WORK INSTRUCTION:
In the article on benzodiazepine abuse below, which drug did community reports rank above benzodiazepines as causing the most problems?

SELECTED TEXT:

━━━━━━

New laws to combat the street sale of tranquillisers are expected to form part of a government action plan to be published this year.
Drugs strategy minister Roisín Shortall said she had set up a high-level group within the Department of Health to address the problems associated with the abuse of benzodiazepines.
These are tranquillisers and anti-anxiety tablets legally prescribed. They are also imported in massive quantities, including over the internet.
Drug organisations and health experts have raised concerns over their usage for well over a decade. The problem has escalated in recent years and has spread across the country, where they are being abused by adults and young people, typically in combination with other drugs, including heroin and methadone, and alcohol.
Speaking at the launch of a strategic plan by Coolmine Therapeutic Community, Ms Shortall said all the reports from communities indicated benzodiazepines were second only to alcohol as the drug causing most problems.
Ms Shortall said she had asked the HSE to examine prescribing patterns among GPs, which she said they had done. She said they had written to the GPs based on this analysis and were writing to them again this month to see what changes they had made.
She said in addition to over-prescribing by GPs there was also a “hidden” problem of GPs writing private prescriptions, which weren’t necessarily showing up on HSE records.
Ms Shortall said street dealing of benzodiazepines was a major problem.
She said the group was examining “greater legislative control” regarding the amount of tablets people could legally have in their possession in a bid to combat dealing.
She said garda and customs representatives sat on the group, along with representatives from the pharmaceutical union and the Irish Medicines Board.
The minister commended the rehabilitation work of Coolmine, which is celebrating 40 years in existence and thought to be the oldest voluntary drug project in the country.
Coolmine chairman Brian Ward said more than 20% of referrals to the Dublin-based organisation were coming from Cork City and county.
CEO Paul Conlon also called on Ms Shortall to find €100,000 to allow Coolmine to take in 15 women with babies who are struggling to overcome addiction. He said by doing so, the Government would potentially save over €200,000 which may be otherwise spent on prison, social services and state care services for children.

━━━━━━

THE DATA:
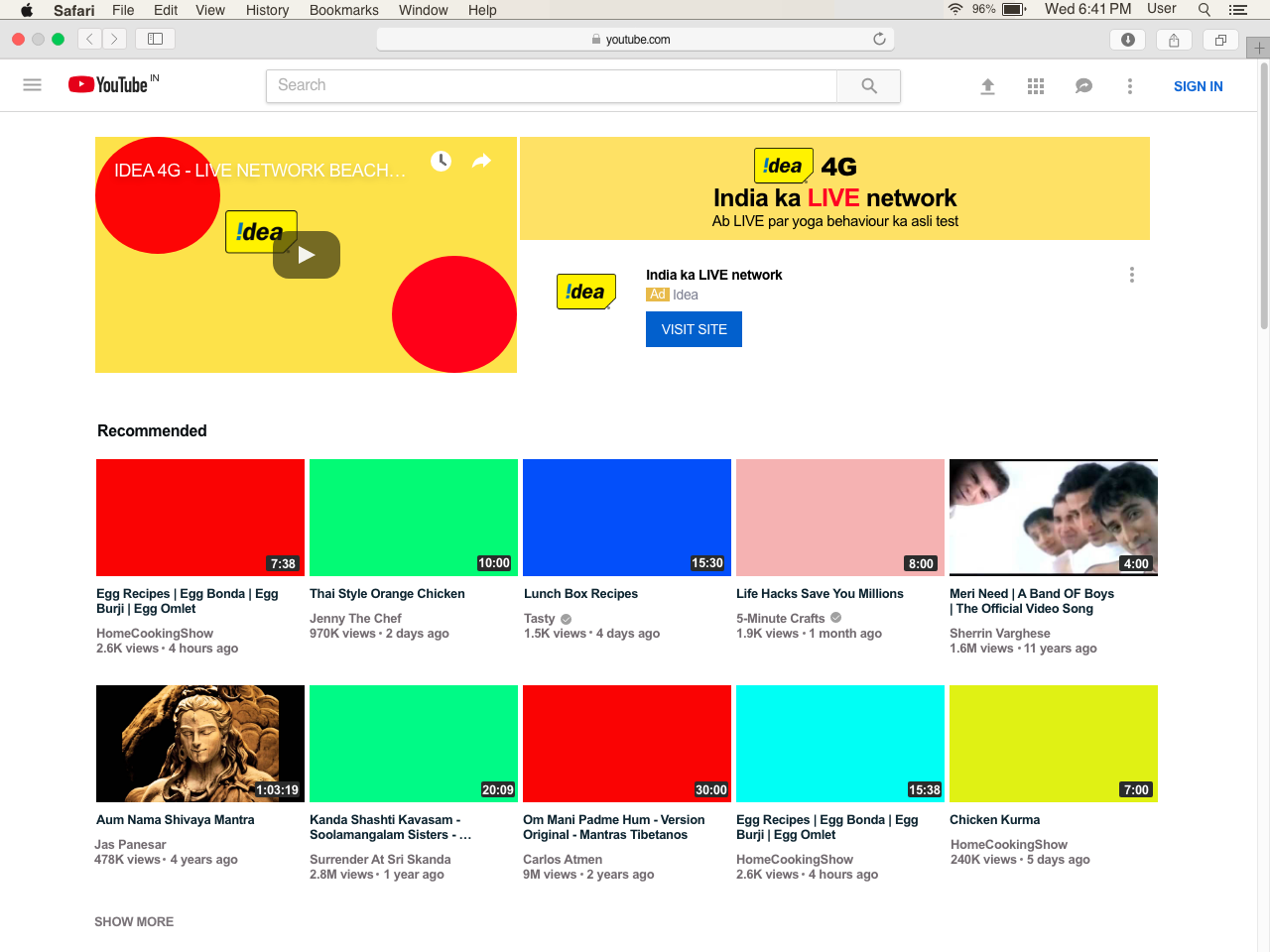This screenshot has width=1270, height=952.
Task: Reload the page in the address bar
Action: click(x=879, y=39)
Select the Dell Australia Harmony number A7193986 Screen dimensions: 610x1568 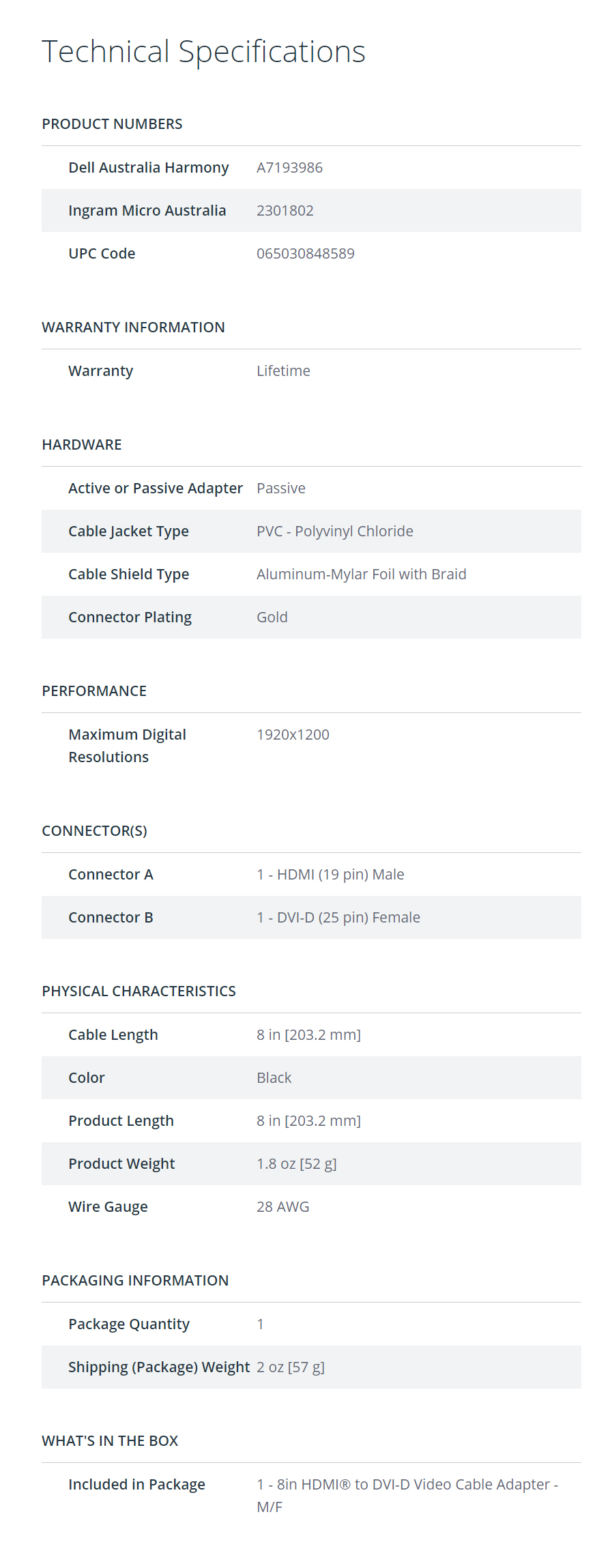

━━━━━━

TASK ANSWER:
Alcohol